In case you want to add another algorithm, just email us.
Discrete problems have been the most traditional example in reinforcement learning. The most likely reason for this is that the many computer scientists apply reinforcement learning methods - and CS problems are usually discrete.
For this page, we have implemented a short library of MATLAB scripts for discrete problems. This library gives you the opportunity to generate examples and test out policy gradient algorithms. On this page, we will shortly show how you can encode a problem using the Two-State Problem presented in the paper; it can be seen in Figure 1.
Figure 1: This figure shows the basic two state problem with two actions
We will proceed as follows: first, we will show you how to encode a discrete problem if you have the transition probabilities, and (expected) rewards for all actions and states. Second, we will show how you select an initial policy. Third, we will show how you can obtain the foundations of policy gradients: transition and resolvent kernels, stationary and discounted distributions, expected returns, value and advantage functions. Fourth, we will show you how you can obtain the main ingredients for policy gradient methods, i.e., the policy gradient, and the natural policy gradient. Finally, you can download the whole package...
In order to use the library, you have to encode the problem. First, you have to declare the global variables and select the problem type.
% Declare global variables
global N M p r gamma
initDiscreteProblem;
Then you have select the problem size, i.e., set the number of states N and actions M.
% Set problem size
N = 2; % Set number of states
M = 2; % Set number of actions
transition probabilities. The transition probability table of the Two State problem is given in Table 1.

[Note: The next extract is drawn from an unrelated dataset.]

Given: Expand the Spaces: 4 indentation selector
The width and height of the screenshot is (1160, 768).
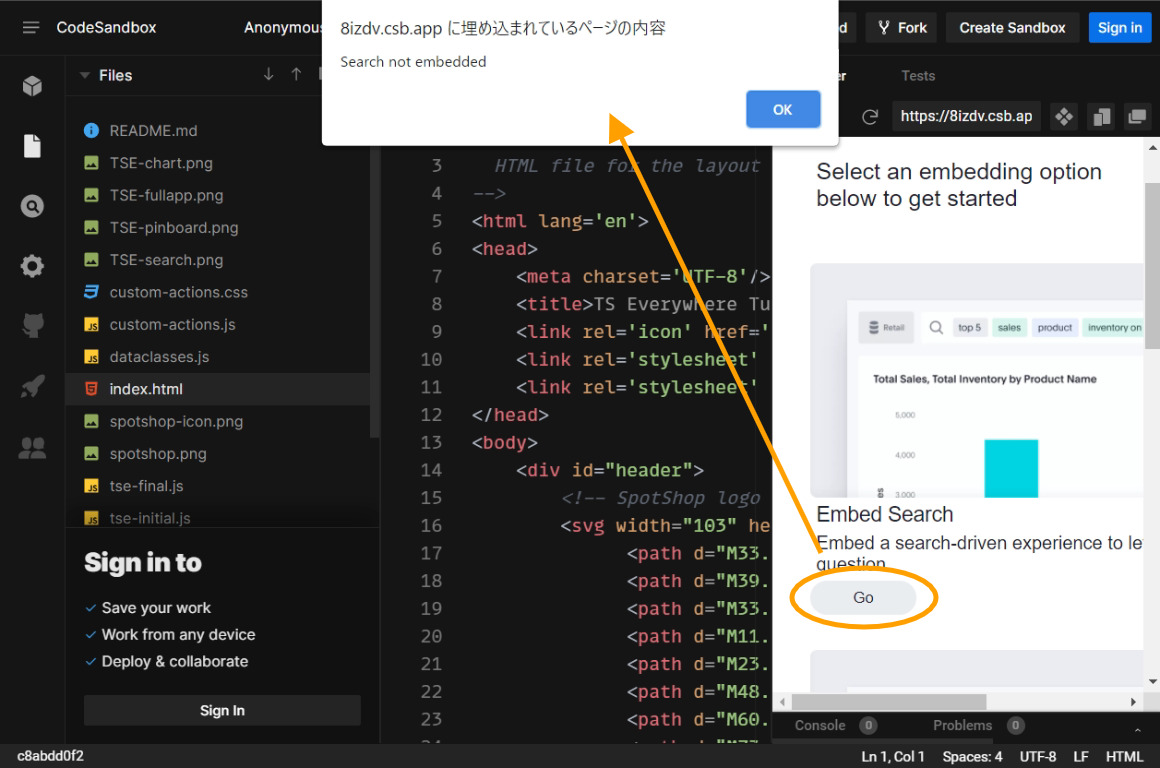Looking at the screenshot, I should point(971,756).
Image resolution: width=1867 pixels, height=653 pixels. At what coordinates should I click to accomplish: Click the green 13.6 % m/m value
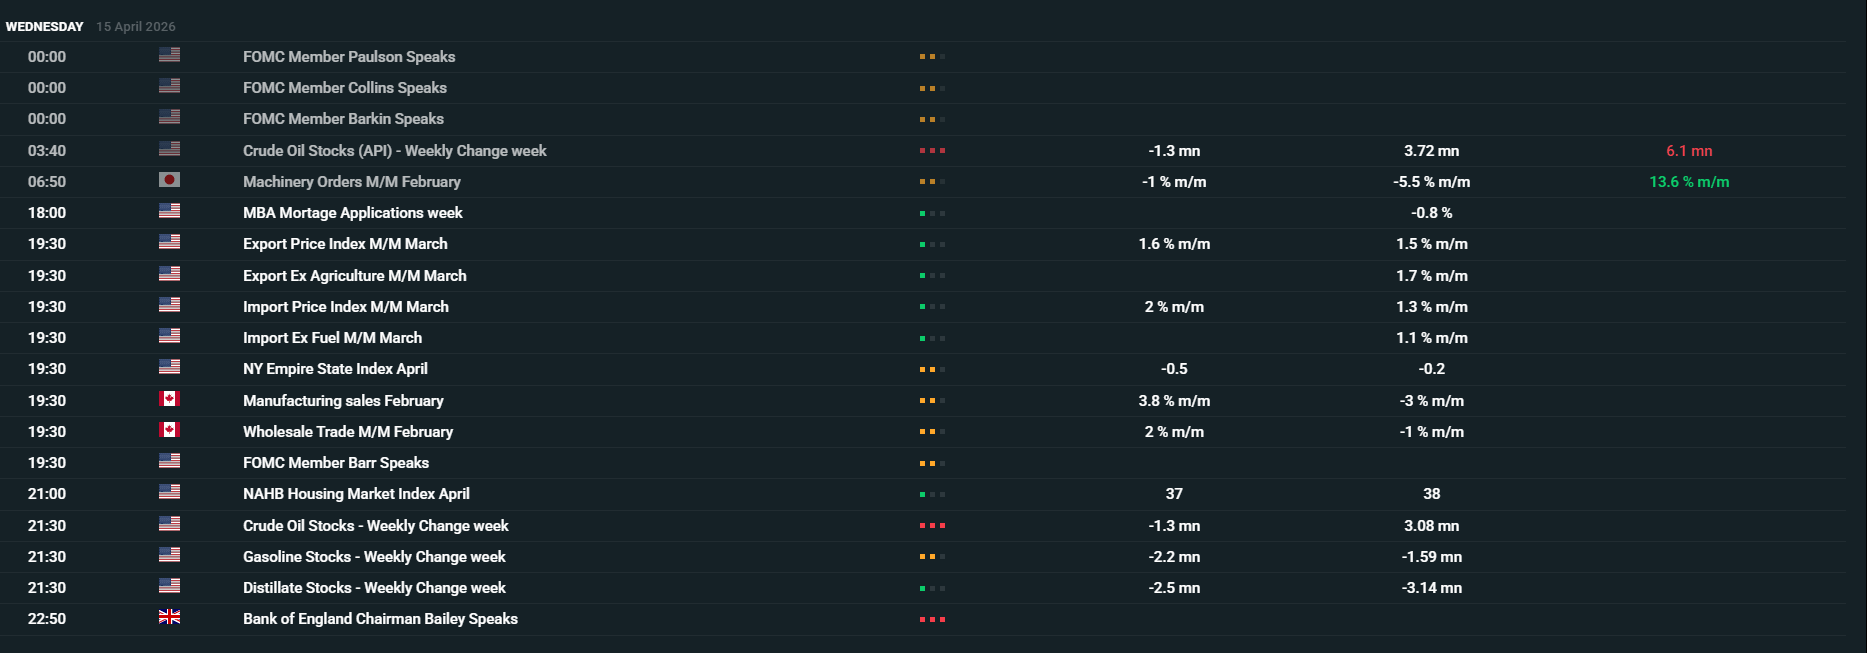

Table 1: This figure shows the transition probability table of the two state problem with
two actions. As the problem is deterministic, all table entries are zeros and ones.

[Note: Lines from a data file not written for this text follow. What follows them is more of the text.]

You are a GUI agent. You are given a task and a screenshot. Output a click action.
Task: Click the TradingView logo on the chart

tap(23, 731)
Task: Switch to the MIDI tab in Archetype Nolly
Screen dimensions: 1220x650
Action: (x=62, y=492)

Below, you can see how you can encode a transition from one state to the next state given an action, this is done in the form p(x,u,x').
% Transition table p(x, u, x') -> [0, 1]
p(1,1,1) = 1; p(1,2,1) = 0;
p(1,2,2) = 1; p(1,1,2) = 0;
p(2,1,1) = 1; p(2,2,1) = 0;
p(2,2,2) = 1; p(2,1,2) = 0;
The rewards are usually also given in tabular form. Table 2 shows the rewards of the two state problem.
Table 2: This figure shows the (expected) reward table of the two state problem
with two actions.
The library requires you to specify all rewards as shown below. The format is r(x,u).
% Reward table r(x, u) -> IR
r(1,1) = 2; r(1,2) = 0;
r(2,1) = 0; r(2,2) = 1;
Furthermore, you have to select the type of problem. You can select it to be either an average reward or a discounted problem. For the average reward formulation, you select the following.
% Average reward formulation
gamma = 1;
For the discounted formulation, you have to set the variable gamma to the value of the discount factor γ. E.g., if this discount factor ? has the value 0.95, we have
% Discounted reward formulation
gamma = 0.95;
This is a complete specification of the environment and problem. However, we still have to specify the policy.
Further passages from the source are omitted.